Miguel comprobó, aterrorizado, que a cada segundo le resultaban más extraños. ¿Por qué Carmela se dormía con botas? ¿por qué Quetzal tiene sangre en el ojo? ¿Por qué Marco nunca ha tenido novia? ¿Por qué soy novio de Sabo? ¿Quién es él? ¿Qué este cuarto sucio y triste? ¿Qué hago aquí? ¿Qué hago conmigo. Por qué me duele tanto. Por qué tengo tantas ganas de abrazarlos. Por qué no me atrevo a abrazarlos. Por qué me cuesta tanto decirles…

—Los quiero mucho.

 

 

silencio

 

 

Carmela lo mira. Le entrecierra los ojos, le sonríe. Qué hermosa se ve al sonreír.

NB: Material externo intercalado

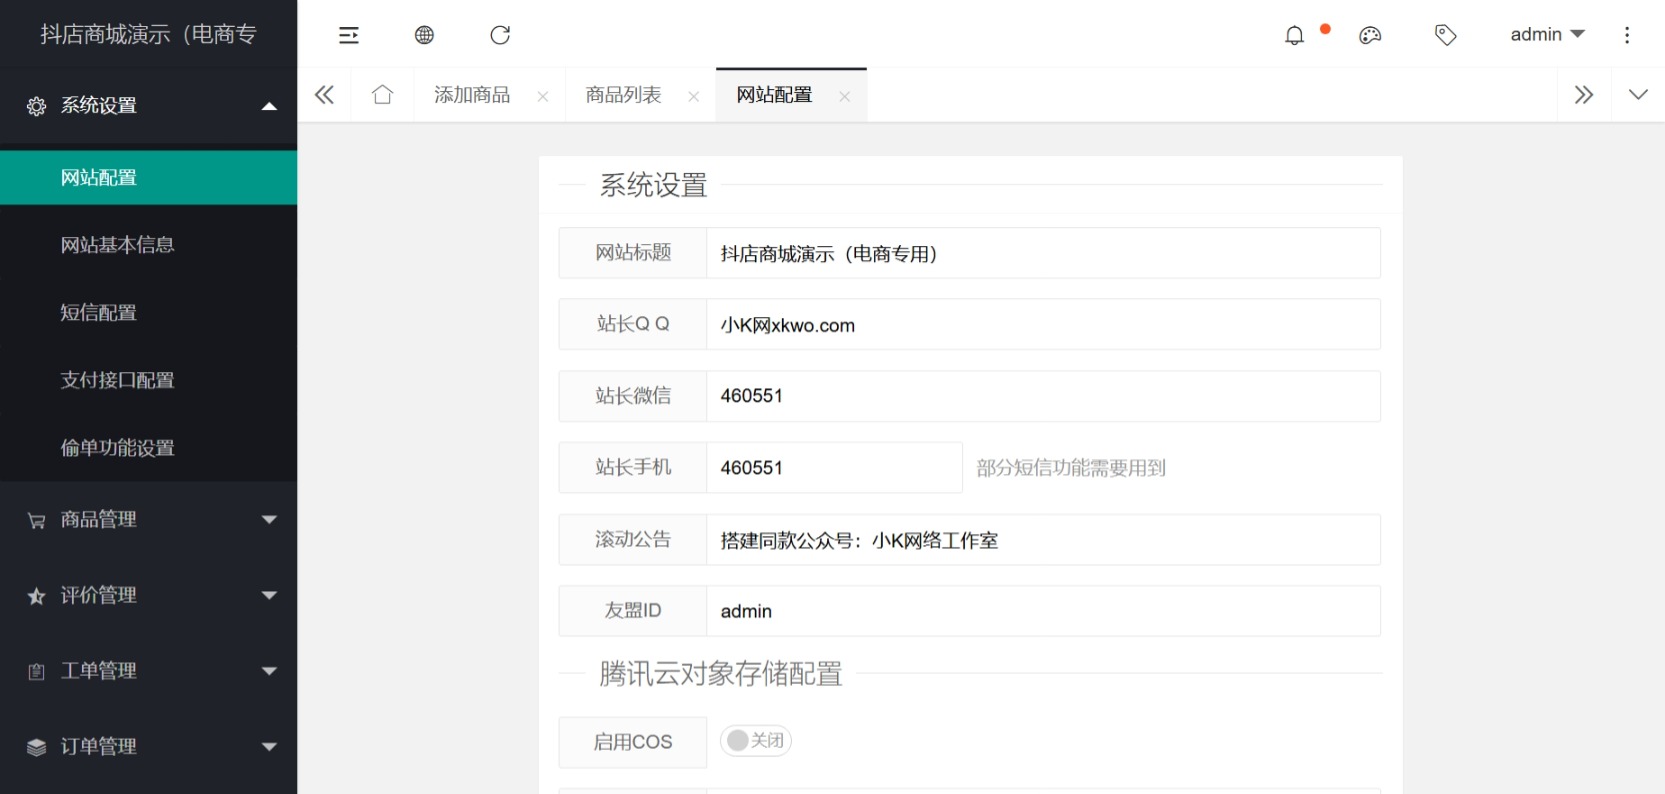Collapse the sidebar with the menu-fold icon
1665x794 pixels.
point(348,35)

—Yo te quiero un chingo, Miguel.

—Yo te amo.

—Yo los amo, putos.

Miguel se sintió amado, por un segundo. Cuando miró, de lejos, al termómetro de Carmela, este marcaba cero grados. Se dio cuenta de que tenía frío. Abrazó a Sabo, pero le dio más frío.

Sobre el piso lleno de cosas, Carmela barrió con los pies hasta dejar un cuadrado hueco. Entonces extendió sobre la alfombra una cobija negra. De un maletín debajo de su cama, sacó unas bolsitas ziploc, con algo parecido a un híbrido entre plantas y hongos adentro. De las bolsitas sacó una especie de fruta fúngica, un ovoide rosado y lleno de picos punk. Carmela tomó la fruta con las manos y giró cada lado en direcciones contrarias. Adentro, las raíces organizaban en fila unas semillas rojas y membranosas, húmedas. Todas las semillas se veían exactamente igual.

—Aquí está, la poderosa.

—¿Es la que nos habías dicho en primero?

—Sí…

—¿Y por qué la consumimos hasta ahorita? Tuvimos toda la prepa y nos esperamos hasta el final…

—Porque si la comeremos ahora volveremos a vivir toda la prepa. En un solo segundo. Y el tiempo será lento y se detendrá totalmente en algunas partes de nuestra historia. Esta droga nos inducirá en un estado policronológico, es decir, todos experimentaremos el viaje al mismo tiempo, cada uno desde sus perspectivas.

—¿Y va a ser igual que como pasó? ¿Cada cosa?

—No. La terrúyula activa algo como una segunda memoria. Es el como quisieras recordar las cosas, que las cosas hubieren pasado así. O sea, las palabras que quisiste decir, dichas; los putazos que quisiste dar, dados; las lágrimas que quisiste llorar, lloradas. La persona que hubieras querido ser. La historia que ojalá.

Se miran los unos a los otros. Mirar a la fruta les produce vértigo.

—Morros, la terrúyula no es cualquier cosa. Es una droga seria. Yo jalo si ustedes jalan. Porque nos amamos, y no hay historia que nos pueda separar.

—El problema es que no será una sola historia. Serán las historias de todos. Todos los pasados imaginados juntos. A la vez. Dime si eso no te asusta, Carmela. Yo sé que te asusta.

Más silencio de ese difícil de rellenar. Quetzal le extiende la mano a Miguel, Miguel a Marco, Marco a Mariana, Mariana a Sabo, Sabo a Quetzal. Cada uno agarrar una semilla. Se la exprimen en los ojos, exactamente en el lagrimal. Era como lágrimas en reversa. Realmente era algo así.

Miguel mira el reloj sobre la ventana. De pronto la manecilla se duplica, y se vuelve a duplicar. Aumentan las manecillas a cada segundo. En un momento, el reloj tiene adentro tantas manecillas que ya no puede moverse. Las manecillas tiemblan, paralizadas unas junto a las otras. Alrededor de ellos, bajo ellos, en ellos, la tierra deja de girar.

Y luego gira en dirección contraria.

Acostada con los ojos girándole. Quetzal mira por la ventana, las huellas que la tormenta dejó en el mundo. Las cosas que cambiaron, las personas que desaparecieron, los sentimientos que nadie le enseñó a sentir. Porque hay que aprender a sentir los sentimientos. Porque si una no sabe cómo sentirlos, no los va a entender, y no los va a convertir en lo que deben convertirse. Y cuando vuelva a mirar el espejo, me seré más extraña que ayer.